#### 任务要求
请把下面那段关于古代司法机构称谓的原文节选中的「“部”在内外朝的不断变换中同帝国皇权不断疏远。」这句话翻译成英文。

#### 原文节选
另外,在皇家庭院之外,设有以相权统领的“省部”,作为外朝之核心名称,以处理国家事务。“省”之本意指天子所居之所,即宫禁。“三省”即原本为皇帝内朝官员,后逐渐形成尾大不掉之势,演变为外朝官员。作为三省具体职能履行的六部,原与“九卿”职权相同,亦为皇帝内朝官职。魏晋以后尚书分曹治事,“曹”渐变为“部”,隋唐始确定以六部为尚书省的组成部分。中书和门下省形成于三国之际,目的在于分割和限制尚书省权力。而后,中书门下体制终在唐中期成为行政大权之核心,这正是中国传统政治内外朝不断循环的历史怪圈。
至清末司法改革出现“部院之争”,即是作为最高司法行政机关的“法部”和最高审判机关的“大理院”的职权之争。“部”在内外朝的不断变换中同帝国皇权不断疏远。但因“大理院”自“大理寺”转变而来,“寺院”之称作为皇家庭院侍卫的象征却从未发生改变。这正说明,作为皇权重要组成部分的生杀予夺之审判权仍然需要牢固地掌握在皇帝手中,皇权与司法的纠葛并未因清末司法改革而发生改变。
以上叙述表明,“寺”和“院”的称谓都是指向皇帝家内的事务。大理寺亦或是大理院,主要职权还是以皇族皇权为核心的,具有极强的家父主义情结,也是化国为家,家国同构的真实反映。在此基础上,对“寺院”的循名责实也就能够十分准确地表达出中国传统司法“家长主义”的鲜明特征,“司法家长主义”具体体现为皇权的司法掌控,显示出显著的“庭院政法”特色。
“法庭”一词作为司法名称由原来特殊而临时的审判机构开始发生变化是在新中国成立之后。1952年3月28日政务院通过了《关于“三反”运动中成立人民法庭的规定》指出:“为了严肃、谨慎和适时地处理‘三反’运动中贪污分子的处刑、免刑以及其他应经审判程序处理的案件,凡专区以上机关中、团以上部队中得成立人民法庭,在各该级人民法院和各该级军法机关领导下进行审判工作。各级各单位人民法庭,得按实际需要和具体情况,并经过各该级人民政府或军事领导机关的批准,由一个机关单独设立或数个机关联合设立之。各单位人民法庭一时难以结案者,经各该级人民政府或军事领导机关批准后,移送人民法院或军法机关审理。”人民法庭判处贪污分子刑事处分,不需报经人民法院批准。此后1952年4月3日政务院亦发布了《关于中央一级各机关“三反”运动中成立人民法庭的通知》,法庭相对于法院而言更具有针对性,而且程序严厉,直属于行政系列。

#### 数据部分

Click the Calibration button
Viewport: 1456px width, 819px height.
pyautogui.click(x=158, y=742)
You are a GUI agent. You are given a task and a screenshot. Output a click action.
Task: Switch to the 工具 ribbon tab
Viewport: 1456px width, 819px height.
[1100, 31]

* * *

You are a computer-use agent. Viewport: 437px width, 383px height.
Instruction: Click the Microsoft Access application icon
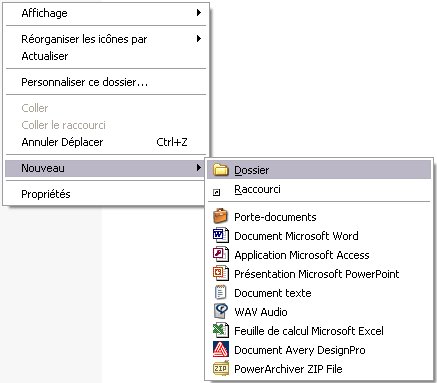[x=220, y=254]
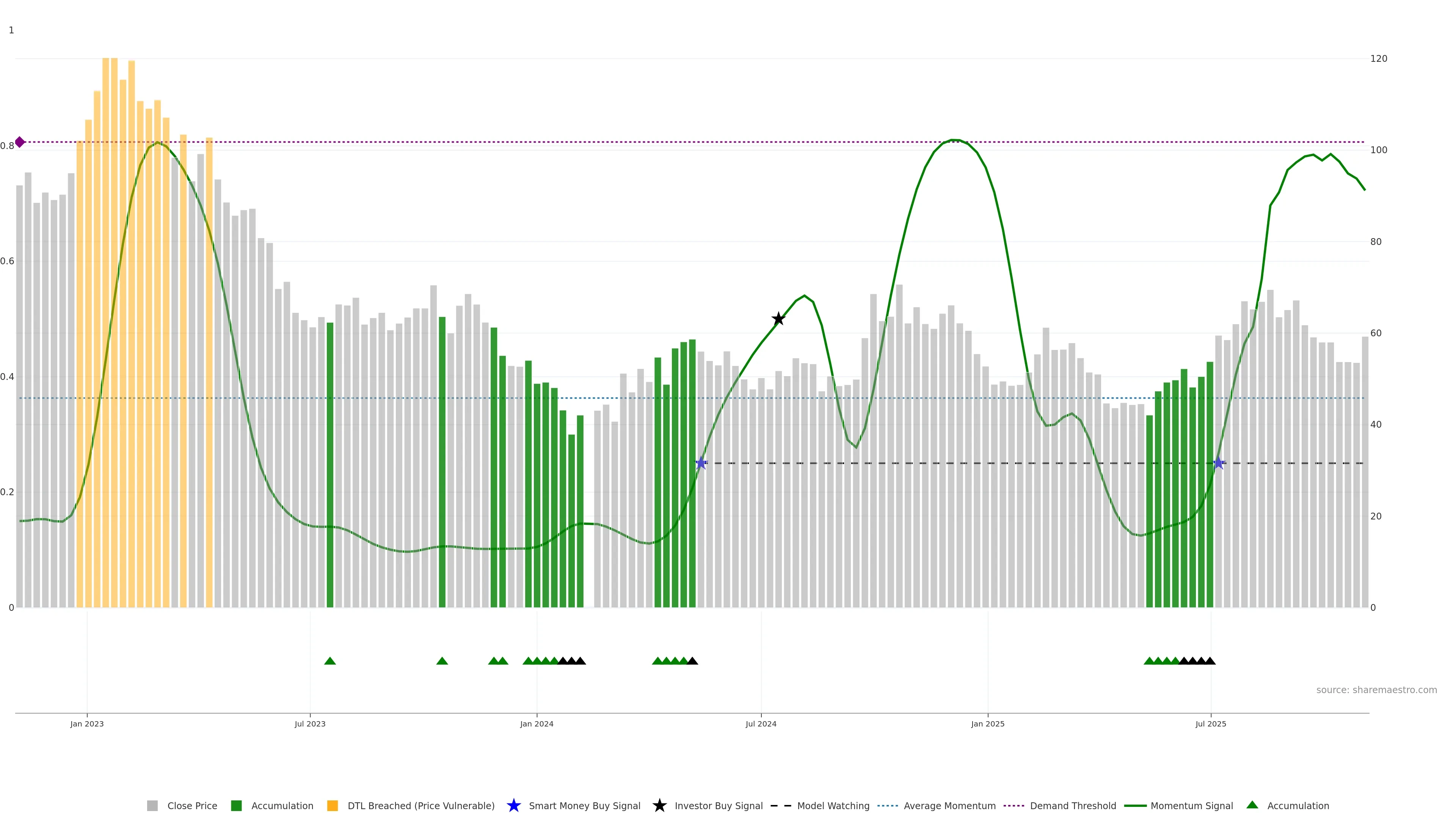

#### 任务答案
Amid the continual shifts between the inner and outer courts, the "ministries" (bu) drifted ever further from imperial power.